> [EXCERPT]

######

Single cell analysis of human brain

With recent advances in single-cell genomics, other labs are also developing their own methods to improve such technology. Scientists at the Stanford University led by Stephen Quake. In April this year, the team has published a survey of all major cell types of the brain and the characteristics of subtypes of neuronal cells. The team has claimed to be the first to describe the single cell whole transcriptome analysis of the human brain, which lays the groundwork for developing a comprehensive cellular atlas of the human brain.

Single cell RNA sequencing of mouse brain cells

Single cell biologist Sten Linnarsson at the Karolinska Insitute in Stockholm, Sweden has also successfullt mapped several thousand mouse brain cells using single cell RNA sequencing. Every RNA molecule in each cell was attached to a molecular bar code, which resulted in a gene expression profile that shows molecular activity. With that, the researchers were able to identify 47 subtypes not seen before.  These data provided transcriptional hints about the biology of the cells as well as uncovered the molecular markers that distinguish between the various brain cells.

######

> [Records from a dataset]
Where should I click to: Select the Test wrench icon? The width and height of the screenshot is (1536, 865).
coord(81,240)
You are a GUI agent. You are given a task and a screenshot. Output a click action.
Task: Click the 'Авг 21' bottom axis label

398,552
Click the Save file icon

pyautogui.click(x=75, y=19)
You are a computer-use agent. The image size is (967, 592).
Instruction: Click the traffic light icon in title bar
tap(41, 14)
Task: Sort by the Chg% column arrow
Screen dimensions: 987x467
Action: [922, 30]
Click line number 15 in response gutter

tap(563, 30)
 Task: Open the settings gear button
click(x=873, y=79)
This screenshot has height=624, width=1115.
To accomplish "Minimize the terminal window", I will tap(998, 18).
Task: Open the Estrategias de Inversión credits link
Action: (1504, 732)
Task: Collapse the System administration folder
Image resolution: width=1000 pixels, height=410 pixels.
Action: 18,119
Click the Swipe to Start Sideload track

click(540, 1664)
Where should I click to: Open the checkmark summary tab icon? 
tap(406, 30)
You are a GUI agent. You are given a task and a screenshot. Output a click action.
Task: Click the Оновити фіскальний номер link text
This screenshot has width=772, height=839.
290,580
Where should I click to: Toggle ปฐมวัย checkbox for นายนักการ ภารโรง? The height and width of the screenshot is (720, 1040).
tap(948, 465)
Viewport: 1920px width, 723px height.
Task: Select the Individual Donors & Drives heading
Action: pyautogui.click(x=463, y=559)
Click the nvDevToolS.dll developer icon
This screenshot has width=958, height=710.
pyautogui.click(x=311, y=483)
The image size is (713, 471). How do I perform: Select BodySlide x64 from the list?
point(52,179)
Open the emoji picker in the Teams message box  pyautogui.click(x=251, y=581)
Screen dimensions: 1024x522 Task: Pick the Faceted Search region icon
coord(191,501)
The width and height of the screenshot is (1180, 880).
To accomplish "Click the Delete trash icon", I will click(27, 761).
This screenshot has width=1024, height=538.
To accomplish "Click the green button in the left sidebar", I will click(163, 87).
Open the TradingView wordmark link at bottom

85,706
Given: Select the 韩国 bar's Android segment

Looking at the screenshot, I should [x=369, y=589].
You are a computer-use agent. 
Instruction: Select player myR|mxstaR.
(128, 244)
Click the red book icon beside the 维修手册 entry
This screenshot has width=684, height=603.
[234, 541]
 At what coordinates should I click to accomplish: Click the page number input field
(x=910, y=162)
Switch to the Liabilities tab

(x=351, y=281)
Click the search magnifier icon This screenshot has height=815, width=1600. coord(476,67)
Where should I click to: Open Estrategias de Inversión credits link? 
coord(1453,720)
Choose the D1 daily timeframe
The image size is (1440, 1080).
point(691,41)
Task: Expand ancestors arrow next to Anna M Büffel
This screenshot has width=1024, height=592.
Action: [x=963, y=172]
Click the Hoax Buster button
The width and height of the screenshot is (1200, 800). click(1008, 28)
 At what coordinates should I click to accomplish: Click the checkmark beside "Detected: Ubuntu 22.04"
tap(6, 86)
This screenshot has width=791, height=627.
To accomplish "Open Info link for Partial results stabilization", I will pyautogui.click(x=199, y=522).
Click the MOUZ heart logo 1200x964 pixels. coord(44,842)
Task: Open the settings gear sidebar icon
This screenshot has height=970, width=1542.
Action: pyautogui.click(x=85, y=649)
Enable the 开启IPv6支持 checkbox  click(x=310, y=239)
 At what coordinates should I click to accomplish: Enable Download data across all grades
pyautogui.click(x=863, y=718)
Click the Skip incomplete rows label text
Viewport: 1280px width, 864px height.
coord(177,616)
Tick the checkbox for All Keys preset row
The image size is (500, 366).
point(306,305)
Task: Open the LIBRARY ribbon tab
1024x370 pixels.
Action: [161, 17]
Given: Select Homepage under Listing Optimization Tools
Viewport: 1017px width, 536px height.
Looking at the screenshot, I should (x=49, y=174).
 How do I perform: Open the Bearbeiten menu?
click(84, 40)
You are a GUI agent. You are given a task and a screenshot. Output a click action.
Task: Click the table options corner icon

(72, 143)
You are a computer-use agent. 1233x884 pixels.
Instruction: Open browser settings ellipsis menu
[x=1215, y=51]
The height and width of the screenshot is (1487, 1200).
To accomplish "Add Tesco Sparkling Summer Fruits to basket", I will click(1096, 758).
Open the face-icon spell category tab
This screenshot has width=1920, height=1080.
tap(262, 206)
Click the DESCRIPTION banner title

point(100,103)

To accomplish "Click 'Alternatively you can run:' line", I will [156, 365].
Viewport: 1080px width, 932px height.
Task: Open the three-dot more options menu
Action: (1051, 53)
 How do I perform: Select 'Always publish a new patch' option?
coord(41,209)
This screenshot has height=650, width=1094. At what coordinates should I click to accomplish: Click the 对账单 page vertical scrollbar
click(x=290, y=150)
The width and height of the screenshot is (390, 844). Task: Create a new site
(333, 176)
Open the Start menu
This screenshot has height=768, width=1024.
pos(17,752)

######

> [REQUIREMENT 1]
In the text on single-cell brain studies, how many new subtypes did the mouse brain work turn up?
> [REQUIREMENT 2]
Proceed with the text on single-cell brain studies from its last sentence.

> [EXERCISE OUTPUT 1]
47 subtypes not seen before.

> [EXERCISE OUTPUT 2]
Conventional methods in cell characterization

In the past, cell investigation and characterization were very much based on microscopic examination as done by pathologists to determine if cells are cancerous. One of the earliest methods introduced was to stain the cells with dyes.

With the development of new technology within single-cell genomics such as the work done by Regev, scientists will soon be able to catalogue all human cell types by gene activity, better understand how cells interact as well as to explore the potential medical applications.